② Even if the part of the deceased’s personal property is included in the property of the Plaintiff’s Intervenor or related affiliate companies, in light of the following: (a) the Defendant’s wife’s wife ww, as the creator of the Plaintiff’s Intervenor, took overall control of the Plaintiff’s Intervenor’s missionary work and took part in the execution of the missionary work fund for a long time through x, etc., it is difficult to view all of the above personal property of the deceased, not as authorized.

③ On August 1, 1982, the Plaintiff’s Intervenor acquired nn's book publication in the name of 10 million won, which was loaned to Dan under the name of Dac, and on October 5, 1982, the Plaintiff's Intervenor registered nn's business with the trade name of Don's name. The Plaintiff's Intervenor was merged with nn's "yyyyyyn's" as a donation from Dac, Don, Don, in 1984, on January 1, 1988, and registered nn's business with the trade name of Don's "nn's book publication" as Don's "nn's name." The Plaintiff's Intervenor registered the above Nnn and nn's operating income as Don's new representative director, e.g., 1000 Dan's capital and e., 190 Don's new representative director.

④ At the time of the incorporation of the non-party company, 16,00 shares of 16,00 shares (5,00 shares per share) were acquired from Eyc (joint representative), Plaintiff Ec (joint representative), Ed (director), Er, Eu, Kimu, Choq, and Kim r, which are the believers of the Plaintiff’s Intervenor. After that, 40,00 shares in 193, 195, 60,60 shares in 195, 197, 60,00 shares of 16,00 shares, and 40,00 shares in 18,00 shares in 19,00 shares of Eyc, Plaintiff Edcc, Plaintiff Edc, and Plaintiff Edd 30,00 shares in the name of the non-party 61 through 14, 204 employees of Ey 60,000 shares in the name of the Plaintiff’s New 41 through 14, 2014.

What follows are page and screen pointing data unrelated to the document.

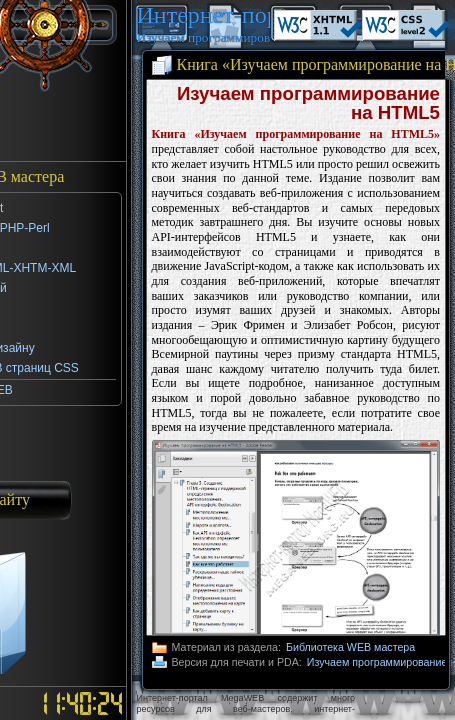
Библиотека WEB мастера (350, 647)
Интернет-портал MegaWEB (204, 15)
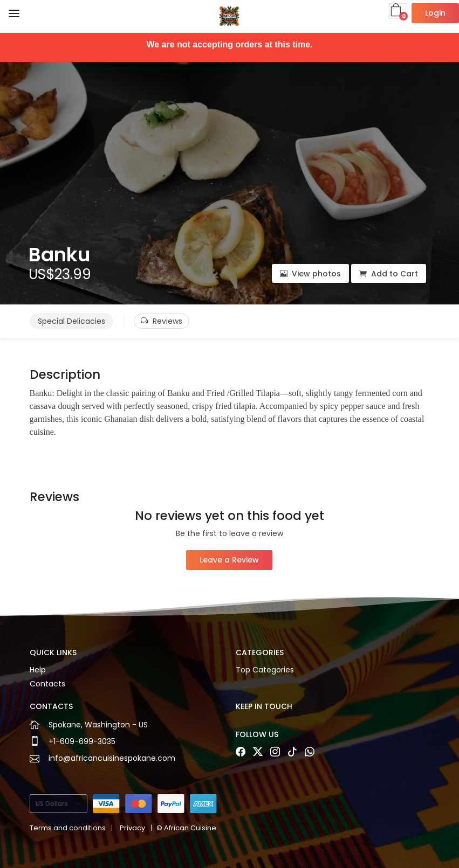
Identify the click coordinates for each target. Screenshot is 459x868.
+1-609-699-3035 (82, 741)
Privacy (132, 828)
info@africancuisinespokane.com (112, 758)
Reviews (161, 321)
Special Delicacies (71, 321)
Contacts (47, 684)
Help (38, 670)
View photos (310, 274)
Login (435, 13)
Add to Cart (388, 274)
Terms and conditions (67, 828)
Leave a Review (229, 560)
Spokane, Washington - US (98, 725)
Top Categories (265, 670)
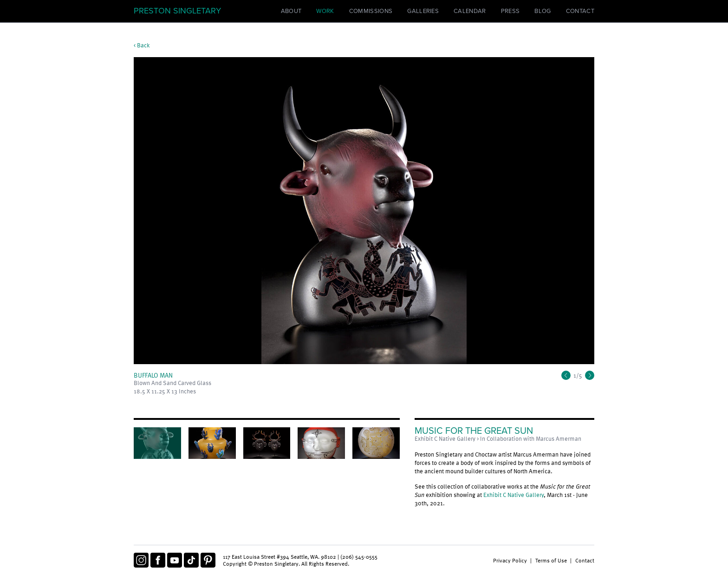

⑤ As above, the Nonparty Company was established as a contribution and business performance of the Plaintiff’s Intervenor, a religious organization, and was engaged in increasing its assets. Personal property of the Deceased does not appear to have been generated.

D. Sub-determination

Therefore, insofar as there is insufficient evidence to prove that the actual owner of the instant shares is the deceased, the instant disposition based on the premise that the instant shares are inherited property of the deceased is null and void as a matter of course.

4. Conclusion

If so, the plaintiffs' claim of this case must be accepted with due reasons, and the first judgment shall be accepted.

The decision is unfair by different conclusions, and thus, the plaintiffs' appeal is accepted and the decision of the court of first instance is revoked.

In order to confirm that the instant disposition is null and void, it is so decided as per Disposition.